Professor Shondipon Laha, Critical Care Consultant with Lancashire Teaching Hospitals, hopes to leave a legacy that will benefit patients and staff locally and nationally after being named the new president of the Intensive Care Society (ICS).
Professor Laha took up the position on Monday 2 December in London, at the society’s annual members’ meeting, beginning a two-year term.
While the appointment is a big personal achievement, Professor Laha feels it also showcases some outstanding work done at the Trust and in the intensive care department, and how both have heavily supported multiprofessional working and diversity.
He becomes the second individual of Asian origin to hold this prestigious position, and that is something he is proud of: “We were one of the first societies to have a female president, and I’ll be the second Asian president after Ganesh Suntharalingam.
“It is important to me. It’s given me the chance to say ‘if I can do something like that...’ and it’s allowed other people to think they can do that as well.”

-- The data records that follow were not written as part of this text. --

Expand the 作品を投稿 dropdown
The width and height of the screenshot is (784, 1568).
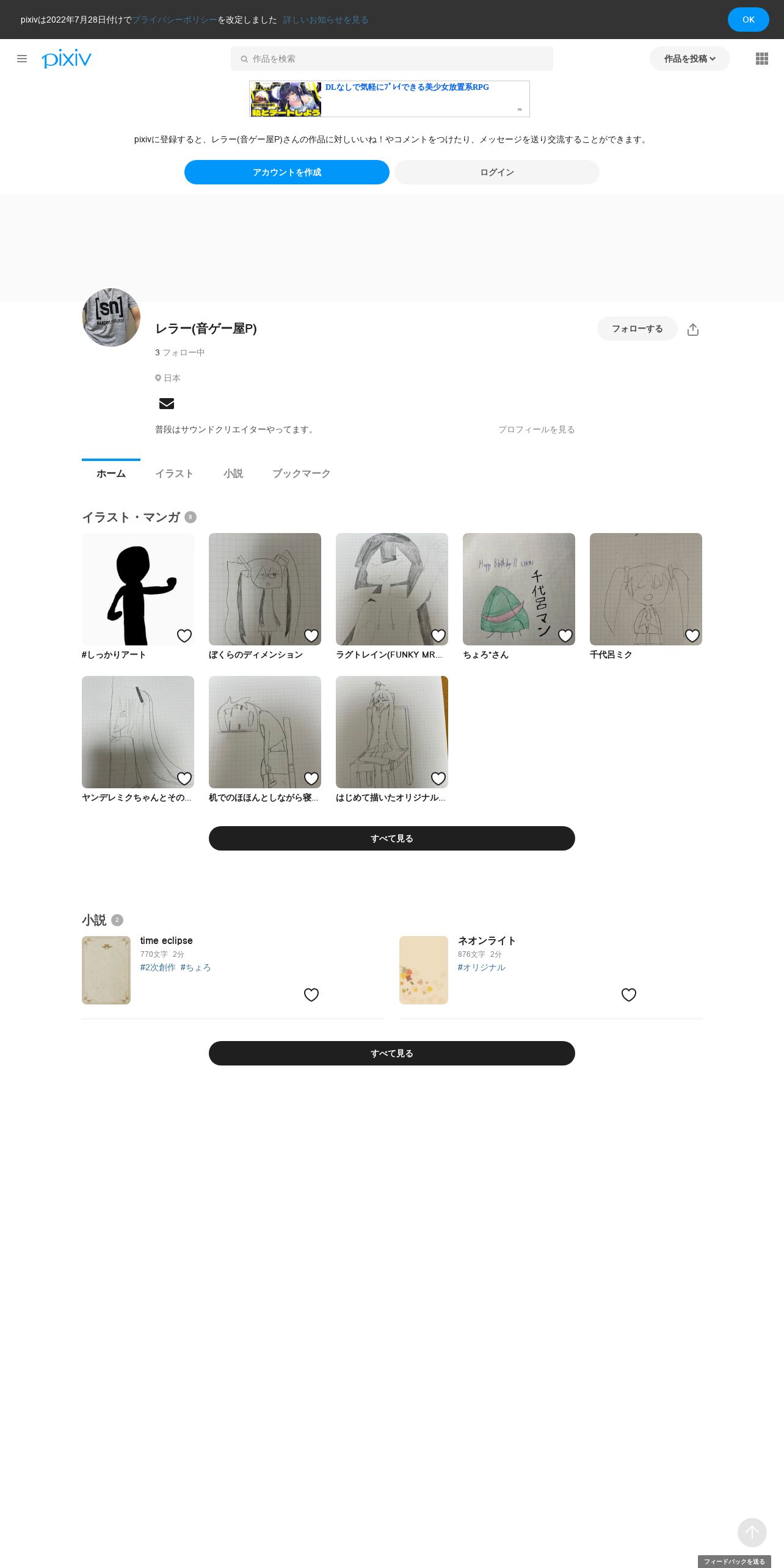click(690, 59)
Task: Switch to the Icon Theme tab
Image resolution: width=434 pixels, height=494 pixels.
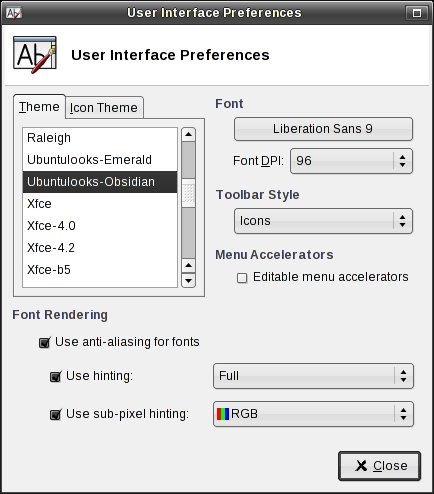Action: [x=104, y=108]

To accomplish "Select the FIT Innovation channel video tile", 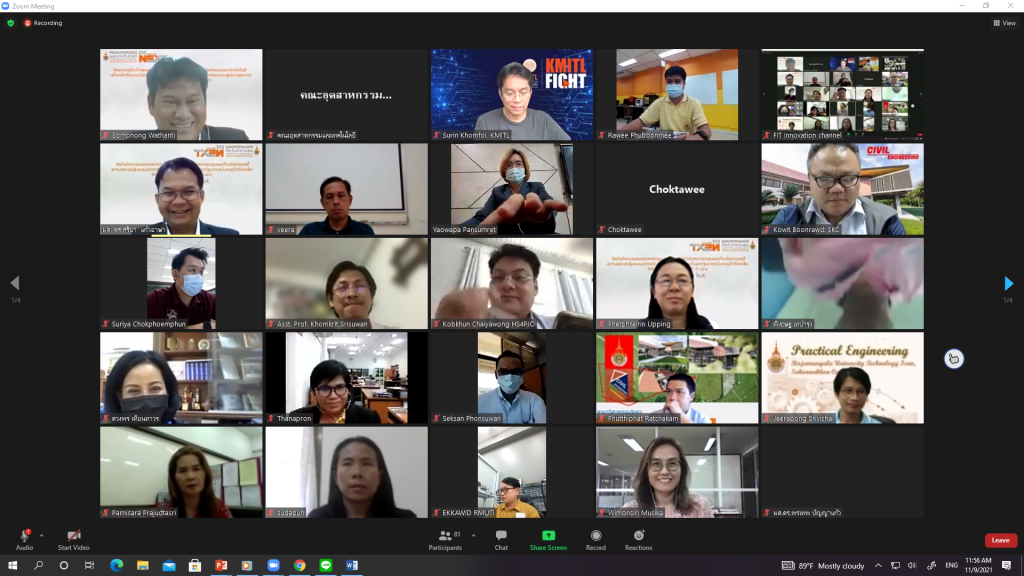I will click(x=842, y=94).
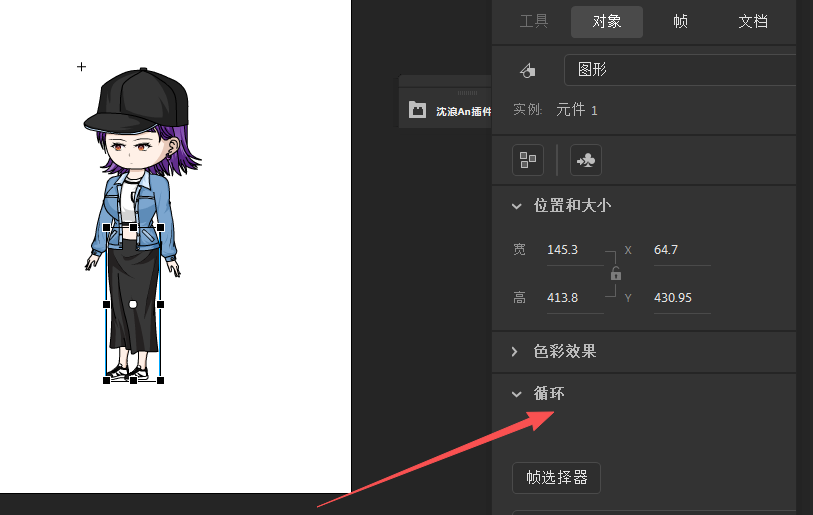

Professor Laha is eager to make a difference and feels there is much good practice to draw upon from within the Trust: “It’s great to have someone from Preston as president of something nationally., Respiratory have had Professor Munavvar as president of the British Thoracic Society, and now you have a plethora of us – myself, Shashi Chandrashekaraiah on the board of the Faculty of Intensive Care Medicine, Irfan Chaudry who is the Getting It Right First Time (GIRFT) lead and the new Women and Intensive Care Medicine chair, Cath Roberts. We’re one of the second or third biggest Trusts in the North West and the biggest ICU.
“The society has a publication called GPICS, General Principles of Intensive Care Units, which sets the standards for every aspect of intensive care - staffing, ventilators, beds, how we treat the different aspects. Where we are often lacking – and our Trust is probably leading in – is the multi-professional aspect, it’s clear most units don’t have psychologists, and we have had one since the 1980s. Most units don’t have dedicated pharmacists, physios, OTs, speech and language – we have all these, and we’ve fed into the ICS structure, making sure that it is done nationally.”
“The Trust and the ICS have both enabled the many professions of critical care to be developed – the current ICS Professional Affairs Groups have representatives from Lancashire Teaching Hospitals, Specialty and Associate Specialist (SAS) doctors, Advanced Critical Care Practitioners (ACCPs) and Pharmacists, and in the past had Speech and Language Therapist (SLTs) representatives too.”
Professor Laha is looking forward to getting his teeth into the role and is excited about what can be achieved: “We want to try and set out standards that anyone can replicate. We have to hold each other up and that will be one of my responsibilities – no one fails until everyone fails, so we make sure every unit is functioning and is supported by as many of us as possible, and we communicate between networks. We know our standards are being spread out and people aren’t being excluded, and there is a lot of potential.
“It’s a two-year job and I’m very excited by it. There are a lot of projects that won’t just help the ICS, I see them helping the Trust. I see it as a very useful relationship.”
Being able to make an impact on a wider scale is something else which appeals to him: “This gives me the opportunity to leave a legacy that I think will help patients and staff locally and nationally.
“It’s mind-blowing the stuff I get to do. You can change stuff if you’re passionate about it, and this is the joy of it, that we can make things better.”